Platform differentiation comes from the differences in platform service functions, market reputation, etc., and is reflected in the differences in platform competitiveness. The platform with higher vehicle-cargo matching rate and user service satisfaction will be more competitive and more proactive in pricing and be easier to attract users to switch from another platform to its own. We use platform unit conversion cost to refer to platform differentiation in the pricing game model in the duopoly market.

3.2.3. User Attribution

The attribution of the users to the platform can reflect the market position of the platform and have an important impact on its pricing strategy.

In the intracity freight market, the carrier’s attributions are usually single-homing. There are strict distribution area restrictions in the city, and the platform will tag the carrier’s vehicle. The most common form is to spray on the platform’s logo on the vehicle, which brings advertising revenue and strengthens the relationship between the platform and the carrier.

In the duopoly market, the consignor’s attributions are partially multihoming and partially single-homing. In the intracity freight market, consignors include individual users and company users. Individual users have fewer consignment requirements, less consignment volume, and unstable relationship with the platform, so they are multihoming. On the contrary, company users have more consignment business, larger consignment volume, and stable relationship with the platform, which is manifested as single-homing.

Due to the differences and diversification of user attribution, the platform’s pricing strategy is to maintain users for single-homed users and attract users for multihomed users.

3.2.4. User External Benefits

The user externality benefits refer to the positive external benefit brought by users, which reflect market value of users. For example, the platform logo sprayed on the vehicle attracts more potential users for the online freight platform and increases the platform’s revenue. The platform weighs the pricing strategy according to the positive externality benefits brought by users. Due to bilateral network externalities and demand-supply imbalances, the positive externality benefits of consignors are generally higher than those of carriers.

3.2.5. User Habits

The traditional vehicle-cargo matching mode mainly relies on network of relationships between consignors and carriers, which is called user habits. Due to the low matching efficiency and high communication cost of the traditional mode, a new mode that relies on the online freight platform for vehicle-cargo matching has emerged. In order to change or correct user habit and develop new modes, the platform provides the user certain corrective incentives for each freight transaction according to the user’s market value, that is, user correction costs.

3.2.6. Government Subsidies

Online freight platforms can improve the efficiency of freight operations, reduce the unloaded rate of vehicles, and develop the Internet economy. The government usually gives certain subsidies to the platforms. Therefore, the platform can use government subsidies to set up a reward mechanism to increase platform user income, promote vehicle-cargo matching, and improve the vehicle full load rate.

4. Game Model

4.1. Game Model for Registration Fees between Platforms, Consignor, and Carrier

An improved Hotelling model is constructed to analyze the pricing strategy of leading companies on two-sided platforms under the duopoly market structure. This model analyzes the platform’s different pricing structures for two-sided users and the different attribution characteristics of two-sided users, and it introduces variables such as user externality benefits, platform matching capabilities, user conversion costs, and user correction costs.

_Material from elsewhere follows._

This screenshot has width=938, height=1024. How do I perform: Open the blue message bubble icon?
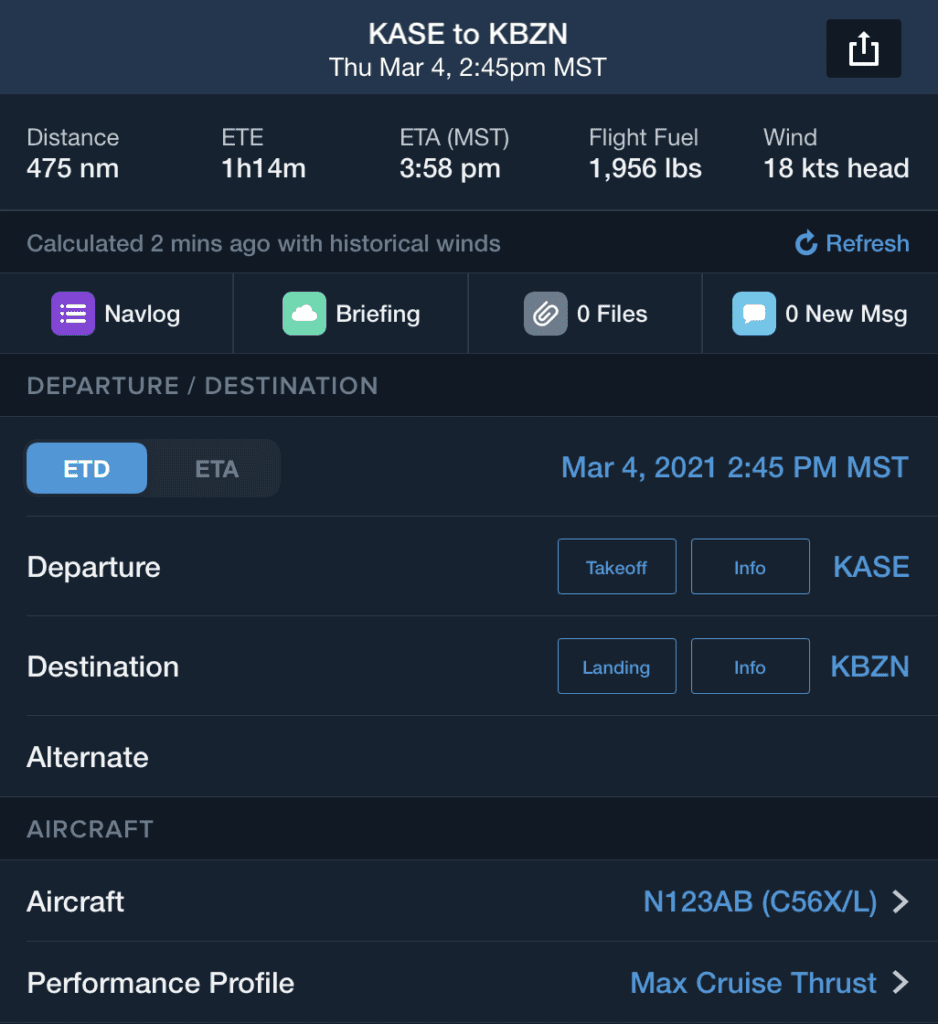pos(753,314)
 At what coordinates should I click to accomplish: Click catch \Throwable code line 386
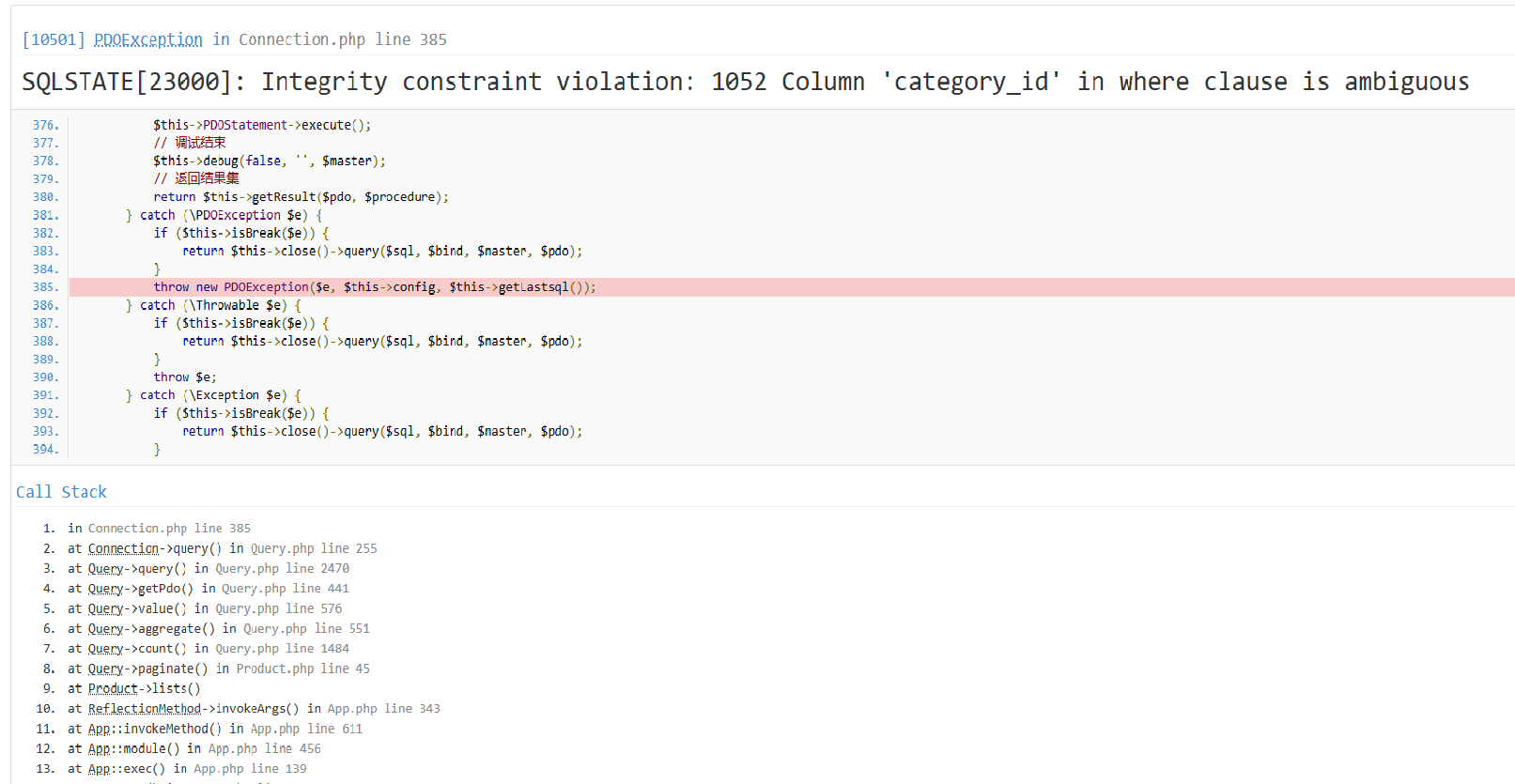coord(213,305)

Assuming that the duopoly platform is located at both ends of the interval [0, 1], namely, and . The carriers and the consignors are evenly distributed between the two platforms, numbered S and H, respectively, as shown in Figure 1.

The model assumptions are as follows:(1)In this market environment, the players in the game include the online freight platform, carriers, and consignors, and no others.(2)The platform’s charging model is a two-part tariff, and a certain part of the fee is allowed to be 0, that is, it is not charged.(3)The default number of transactions is 1.(4)When considering user externalities, only the positive externality benefits are considered.(5)The carrier’s commissions are levied in proportion to the two platforms.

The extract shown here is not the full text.